Her light opera Ganymede was staged twice in 1902; first in Duluth as a fundraiser for the Duluth Home Society, and again at Carnegie Lyceum (now Zanker Hall), at a benefit for the Vassar Students' Aid Society.

She frequently traveled to Europe with her children to lecture and study. In 1901 she stayed in Bergdorf and befriended Caroline Wichern. For a time she lived in New York where she lectured on music for the New York City Board of Education, often on Indian music.

She had a son, Arthur, a promising singer who died of pneumonia at age 14, and a daughter, Clara. Clara spent a long career teaching music, French, and Finnish in Duluth. Stocker's husband was forced to retire from medicine in 1918; he died 11 years later in the Fergus Falls State Hospital for the Insane.

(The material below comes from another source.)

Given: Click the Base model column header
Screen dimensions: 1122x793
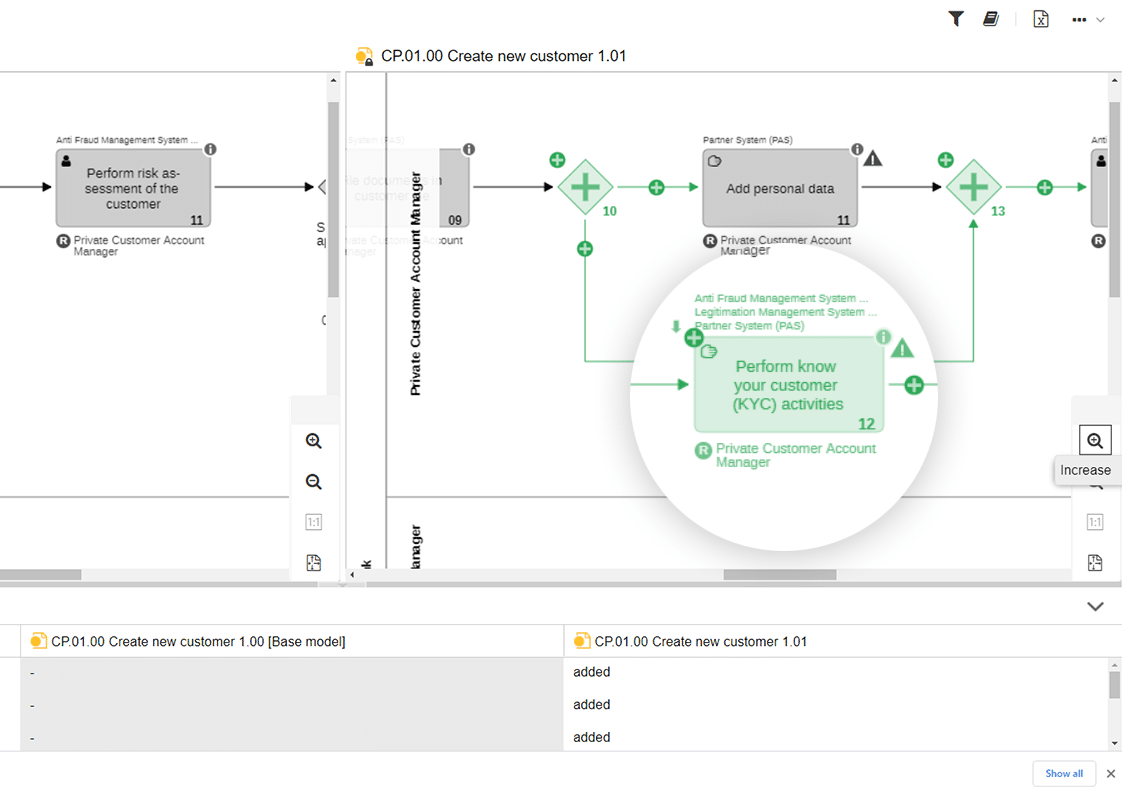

Stocker died in Jacksonville, Florida in 1925. The Cecilian Society and Matinee Musicale that she founded in Duluth helped a memorial concert later in the year, benefitting the MacDowell Fund. A collection of her papers is housed at the University of Minnesota Library in Duluth.

==Works==
Stocker composed instrumental and choral works and also for theater. Selected works include:
- Ganymede, light opera in three acts (1893), libretto by Stocker. 13 pieces from the operetta were published in New York in 1902, including Nectar Song, Macaroni Song, and Song of the Novice. Selections were first performed in Duluth in 1893 by the Cecilian Chorale Society.
- Evelyn, a Musical Fairy Tale (1908)
- Sieur du Lhut, a "Historical Play in Four Acts with Indian Pageant Features and Indian Melodies" (1916), premiered in 1917 at the Duluth Orpheum Theater with Louis Dworshak in the title role. Published in 1917 by the Huntley Printing Co of Duluth.
- Marvels of Manabush Indian pantomime, libretto by Stocker.
- Beulah, Queen of Hearts operetta
- Raoul operetta
- Almighty Father, anthem for mixed voices
- One Kiss, song, published by Chicago Music Co
- While Thou Wert By, song, published by Chicago Music Co
- Tell me, Daisy, song, words by Mary Mapes Dodge, published in Dodge's magazine St. Nicholas
- Hymn to St. Cecelia
- Now Softly Close Thine Eyelids, Sweet, song, published by Ditson & Co.